Validated. Key findings:

  • Zero new code: same annotate_chromatin() that does single-condition state calling. Config swaps mark names for condition names, states for transition labels.
  • 271 kb nucleosome loss vs 41 kb gain (6.5:1 ratio). Esa1 depletion causes asymmetric nucleosome destabilization.
  • 1,558 domains merged from 60,794 bins. 96.3% of the genome is stable_occupied (nucleosome present in both conditions).
  • Distributed across all 16 nuclear chromosomes (1.2-4.9% loss per chromosome), absent from mitochondrial DNA.

Path 8: All tracks → write_json (browser export)

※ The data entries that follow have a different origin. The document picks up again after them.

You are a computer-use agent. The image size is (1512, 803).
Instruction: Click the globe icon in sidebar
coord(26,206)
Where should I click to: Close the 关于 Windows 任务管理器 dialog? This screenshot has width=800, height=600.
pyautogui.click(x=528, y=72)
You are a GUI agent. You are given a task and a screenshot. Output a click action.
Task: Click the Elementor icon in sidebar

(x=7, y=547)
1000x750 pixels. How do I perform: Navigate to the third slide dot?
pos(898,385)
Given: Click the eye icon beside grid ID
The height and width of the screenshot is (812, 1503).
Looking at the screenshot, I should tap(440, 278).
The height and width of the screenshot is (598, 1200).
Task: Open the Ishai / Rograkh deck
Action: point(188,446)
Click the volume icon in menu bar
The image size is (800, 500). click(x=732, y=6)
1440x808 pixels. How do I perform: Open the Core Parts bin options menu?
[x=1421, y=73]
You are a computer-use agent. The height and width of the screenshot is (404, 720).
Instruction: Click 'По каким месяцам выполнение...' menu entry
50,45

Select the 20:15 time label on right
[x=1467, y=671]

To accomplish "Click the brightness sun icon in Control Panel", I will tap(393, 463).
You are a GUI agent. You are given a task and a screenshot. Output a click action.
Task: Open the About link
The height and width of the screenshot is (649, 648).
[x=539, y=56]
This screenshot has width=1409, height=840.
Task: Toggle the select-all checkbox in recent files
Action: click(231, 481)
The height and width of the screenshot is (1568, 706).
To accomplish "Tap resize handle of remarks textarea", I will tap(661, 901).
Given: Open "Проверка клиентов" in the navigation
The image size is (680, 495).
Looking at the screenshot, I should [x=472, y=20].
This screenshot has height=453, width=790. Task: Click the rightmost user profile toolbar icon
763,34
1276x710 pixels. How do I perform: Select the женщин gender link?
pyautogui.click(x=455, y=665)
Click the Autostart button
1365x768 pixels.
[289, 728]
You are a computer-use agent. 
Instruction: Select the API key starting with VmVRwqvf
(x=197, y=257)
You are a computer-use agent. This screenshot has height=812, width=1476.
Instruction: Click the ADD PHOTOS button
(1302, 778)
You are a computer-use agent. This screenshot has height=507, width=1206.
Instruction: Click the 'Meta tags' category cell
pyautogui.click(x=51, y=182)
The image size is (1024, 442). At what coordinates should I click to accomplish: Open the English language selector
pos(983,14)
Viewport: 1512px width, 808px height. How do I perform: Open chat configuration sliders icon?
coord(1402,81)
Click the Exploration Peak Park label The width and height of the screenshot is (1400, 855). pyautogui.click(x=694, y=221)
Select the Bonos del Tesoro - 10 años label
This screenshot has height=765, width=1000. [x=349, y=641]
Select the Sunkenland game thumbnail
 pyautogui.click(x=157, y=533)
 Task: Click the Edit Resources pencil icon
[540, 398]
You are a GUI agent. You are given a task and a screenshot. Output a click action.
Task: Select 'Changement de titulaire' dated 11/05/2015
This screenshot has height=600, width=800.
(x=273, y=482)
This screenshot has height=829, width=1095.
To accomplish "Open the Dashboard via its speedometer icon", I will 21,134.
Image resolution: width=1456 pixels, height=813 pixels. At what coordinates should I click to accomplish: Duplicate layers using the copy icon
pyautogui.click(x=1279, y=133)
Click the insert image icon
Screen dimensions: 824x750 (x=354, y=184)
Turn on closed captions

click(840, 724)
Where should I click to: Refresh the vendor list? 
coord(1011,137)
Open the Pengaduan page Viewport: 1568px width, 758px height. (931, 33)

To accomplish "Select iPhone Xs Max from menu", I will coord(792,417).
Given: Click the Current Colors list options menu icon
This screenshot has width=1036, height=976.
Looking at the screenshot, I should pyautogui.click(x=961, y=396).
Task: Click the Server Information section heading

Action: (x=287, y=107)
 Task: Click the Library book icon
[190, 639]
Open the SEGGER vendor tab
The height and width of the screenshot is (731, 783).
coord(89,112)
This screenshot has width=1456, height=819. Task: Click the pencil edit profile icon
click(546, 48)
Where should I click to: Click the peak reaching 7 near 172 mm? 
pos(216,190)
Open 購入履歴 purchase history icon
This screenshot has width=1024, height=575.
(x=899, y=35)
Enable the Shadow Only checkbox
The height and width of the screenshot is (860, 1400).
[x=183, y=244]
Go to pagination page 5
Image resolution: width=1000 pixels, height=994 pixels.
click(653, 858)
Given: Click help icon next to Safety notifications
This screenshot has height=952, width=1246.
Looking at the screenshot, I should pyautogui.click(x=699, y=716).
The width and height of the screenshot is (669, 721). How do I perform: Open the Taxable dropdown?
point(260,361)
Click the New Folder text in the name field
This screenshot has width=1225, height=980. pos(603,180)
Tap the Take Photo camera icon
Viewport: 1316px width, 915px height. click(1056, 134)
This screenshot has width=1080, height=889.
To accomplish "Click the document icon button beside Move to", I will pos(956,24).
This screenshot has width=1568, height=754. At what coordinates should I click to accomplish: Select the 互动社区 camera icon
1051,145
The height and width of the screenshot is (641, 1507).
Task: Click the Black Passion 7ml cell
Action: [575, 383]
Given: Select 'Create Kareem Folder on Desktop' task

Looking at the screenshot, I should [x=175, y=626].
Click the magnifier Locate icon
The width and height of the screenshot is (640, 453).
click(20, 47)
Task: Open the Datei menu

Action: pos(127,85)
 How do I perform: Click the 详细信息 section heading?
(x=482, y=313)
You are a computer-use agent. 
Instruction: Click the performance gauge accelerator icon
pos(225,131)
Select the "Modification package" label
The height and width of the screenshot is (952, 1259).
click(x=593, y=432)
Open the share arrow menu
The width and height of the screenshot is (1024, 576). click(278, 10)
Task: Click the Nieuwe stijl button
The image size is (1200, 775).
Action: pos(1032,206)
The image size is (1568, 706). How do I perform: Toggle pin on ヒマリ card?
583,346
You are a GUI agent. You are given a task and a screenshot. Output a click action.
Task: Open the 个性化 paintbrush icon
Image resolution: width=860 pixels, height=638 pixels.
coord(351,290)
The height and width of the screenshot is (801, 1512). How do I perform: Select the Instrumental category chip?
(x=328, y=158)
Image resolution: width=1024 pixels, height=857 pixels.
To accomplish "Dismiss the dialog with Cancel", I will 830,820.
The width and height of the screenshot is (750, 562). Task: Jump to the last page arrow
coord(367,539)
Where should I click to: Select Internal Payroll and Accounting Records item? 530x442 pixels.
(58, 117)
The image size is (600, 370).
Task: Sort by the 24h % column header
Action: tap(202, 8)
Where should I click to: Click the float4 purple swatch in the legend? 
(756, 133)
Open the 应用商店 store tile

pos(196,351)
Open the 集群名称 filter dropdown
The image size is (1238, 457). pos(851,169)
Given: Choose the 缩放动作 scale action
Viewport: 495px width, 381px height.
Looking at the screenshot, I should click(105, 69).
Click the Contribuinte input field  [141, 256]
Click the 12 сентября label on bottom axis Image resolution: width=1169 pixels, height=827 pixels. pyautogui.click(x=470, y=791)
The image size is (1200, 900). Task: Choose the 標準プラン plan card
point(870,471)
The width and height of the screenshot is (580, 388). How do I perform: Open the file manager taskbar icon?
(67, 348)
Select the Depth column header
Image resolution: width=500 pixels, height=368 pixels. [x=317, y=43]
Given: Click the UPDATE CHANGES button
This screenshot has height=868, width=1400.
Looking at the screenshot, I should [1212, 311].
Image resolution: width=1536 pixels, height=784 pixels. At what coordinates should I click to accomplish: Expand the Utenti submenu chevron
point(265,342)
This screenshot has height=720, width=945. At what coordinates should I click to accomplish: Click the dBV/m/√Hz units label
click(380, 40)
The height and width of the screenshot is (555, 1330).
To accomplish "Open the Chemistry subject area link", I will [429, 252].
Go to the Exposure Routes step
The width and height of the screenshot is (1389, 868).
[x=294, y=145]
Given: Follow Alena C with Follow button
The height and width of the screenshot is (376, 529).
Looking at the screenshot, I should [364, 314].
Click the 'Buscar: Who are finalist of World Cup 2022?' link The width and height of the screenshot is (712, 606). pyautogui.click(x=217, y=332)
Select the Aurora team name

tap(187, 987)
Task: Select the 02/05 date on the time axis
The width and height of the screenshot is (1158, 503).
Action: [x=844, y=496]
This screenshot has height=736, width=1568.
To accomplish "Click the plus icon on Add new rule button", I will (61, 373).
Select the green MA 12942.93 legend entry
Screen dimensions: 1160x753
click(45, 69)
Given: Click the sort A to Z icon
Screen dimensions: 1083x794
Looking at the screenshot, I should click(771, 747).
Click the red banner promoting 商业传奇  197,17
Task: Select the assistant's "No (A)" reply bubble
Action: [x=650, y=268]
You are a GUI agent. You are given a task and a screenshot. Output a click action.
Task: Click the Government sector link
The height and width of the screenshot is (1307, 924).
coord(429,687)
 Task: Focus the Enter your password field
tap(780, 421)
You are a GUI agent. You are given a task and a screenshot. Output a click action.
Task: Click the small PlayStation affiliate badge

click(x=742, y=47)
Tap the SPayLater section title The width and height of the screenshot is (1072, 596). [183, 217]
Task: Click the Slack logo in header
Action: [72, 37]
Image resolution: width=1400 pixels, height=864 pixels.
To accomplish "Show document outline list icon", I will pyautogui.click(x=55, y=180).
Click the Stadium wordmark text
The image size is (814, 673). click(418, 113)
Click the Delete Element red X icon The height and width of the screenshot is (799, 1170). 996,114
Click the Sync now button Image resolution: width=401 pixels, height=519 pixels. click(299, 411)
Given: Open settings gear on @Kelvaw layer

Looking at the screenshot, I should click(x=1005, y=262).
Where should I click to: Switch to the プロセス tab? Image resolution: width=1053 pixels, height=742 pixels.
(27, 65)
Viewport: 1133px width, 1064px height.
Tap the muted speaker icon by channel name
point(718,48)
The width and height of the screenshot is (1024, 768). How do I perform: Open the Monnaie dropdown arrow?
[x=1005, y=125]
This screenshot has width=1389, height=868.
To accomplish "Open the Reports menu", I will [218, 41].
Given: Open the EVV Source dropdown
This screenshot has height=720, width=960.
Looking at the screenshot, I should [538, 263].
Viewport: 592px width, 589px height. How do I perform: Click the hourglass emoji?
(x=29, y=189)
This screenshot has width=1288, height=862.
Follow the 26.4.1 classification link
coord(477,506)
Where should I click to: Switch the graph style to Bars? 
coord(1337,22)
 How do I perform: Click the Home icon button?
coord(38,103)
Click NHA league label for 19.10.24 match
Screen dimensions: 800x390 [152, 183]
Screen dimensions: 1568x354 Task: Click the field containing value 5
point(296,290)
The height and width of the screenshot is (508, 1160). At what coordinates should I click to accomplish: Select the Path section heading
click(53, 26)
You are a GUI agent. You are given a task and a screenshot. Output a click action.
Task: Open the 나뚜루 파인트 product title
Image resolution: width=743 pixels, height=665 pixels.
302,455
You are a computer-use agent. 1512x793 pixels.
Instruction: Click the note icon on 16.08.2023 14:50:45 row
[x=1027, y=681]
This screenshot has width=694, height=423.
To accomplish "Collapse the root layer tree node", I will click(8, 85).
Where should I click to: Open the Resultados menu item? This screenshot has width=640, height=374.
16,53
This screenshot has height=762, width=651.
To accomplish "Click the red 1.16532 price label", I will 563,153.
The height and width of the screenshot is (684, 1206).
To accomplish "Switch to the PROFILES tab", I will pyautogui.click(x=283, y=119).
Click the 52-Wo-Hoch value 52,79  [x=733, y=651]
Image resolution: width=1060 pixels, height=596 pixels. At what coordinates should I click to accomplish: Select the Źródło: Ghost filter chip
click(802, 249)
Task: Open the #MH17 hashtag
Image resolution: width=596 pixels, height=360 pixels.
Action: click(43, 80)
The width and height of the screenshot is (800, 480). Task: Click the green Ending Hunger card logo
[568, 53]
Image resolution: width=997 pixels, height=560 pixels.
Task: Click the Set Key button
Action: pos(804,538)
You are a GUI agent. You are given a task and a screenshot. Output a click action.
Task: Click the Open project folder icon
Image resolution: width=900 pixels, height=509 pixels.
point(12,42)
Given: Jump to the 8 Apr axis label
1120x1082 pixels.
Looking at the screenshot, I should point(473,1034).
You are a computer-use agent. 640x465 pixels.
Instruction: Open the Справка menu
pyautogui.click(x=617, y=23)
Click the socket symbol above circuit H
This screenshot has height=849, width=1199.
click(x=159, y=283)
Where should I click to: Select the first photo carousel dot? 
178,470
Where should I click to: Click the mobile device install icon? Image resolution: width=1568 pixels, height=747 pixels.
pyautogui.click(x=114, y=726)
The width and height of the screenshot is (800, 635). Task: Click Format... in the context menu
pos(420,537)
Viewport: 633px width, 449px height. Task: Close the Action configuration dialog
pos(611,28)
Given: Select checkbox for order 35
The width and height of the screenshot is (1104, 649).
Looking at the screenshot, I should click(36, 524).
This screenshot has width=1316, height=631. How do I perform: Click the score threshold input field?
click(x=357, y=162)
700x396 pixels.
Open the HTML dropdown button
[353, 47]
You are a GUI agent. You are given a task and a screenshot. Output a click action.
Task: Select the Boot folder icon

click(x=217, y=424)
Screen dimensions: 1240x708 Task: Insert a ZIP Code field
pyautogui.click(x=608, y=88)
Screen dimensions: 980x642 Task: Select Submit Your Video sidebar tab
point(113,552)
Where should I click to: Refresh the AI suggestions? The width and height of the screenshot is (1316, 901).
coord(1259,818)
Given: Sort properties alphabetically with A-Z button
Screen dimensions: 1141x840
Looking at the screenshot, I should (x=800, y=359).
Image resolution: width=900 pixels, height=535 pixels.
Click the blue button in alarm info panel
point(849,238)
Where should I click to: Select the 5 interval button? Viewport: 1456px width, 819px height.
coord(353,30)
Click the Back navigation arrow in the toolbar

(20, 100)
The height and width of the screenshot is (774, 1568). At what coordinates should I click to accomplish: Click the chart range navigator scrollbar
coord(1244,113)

8 IntervalTracks (signal, chromatin, gene_signal, fold_change, transitions)
   write_json() per track
8 JSON files + MANIFEST.md
    signal:              9.2 MB each (60,794 regions)
    chromatin:           64-206 KB (403-1,286 domains)
    gene_signal:         1.5 MB each (6,477 genes)
    gene_fold_change:    3.1 MB (6,477 genes)
    transitions:         244 KB (1,558 domains)

Validated. All 8 files use the same Region JSON schema. A track viewer that can render one can render all eight. NaN/Inf safely serialized as null.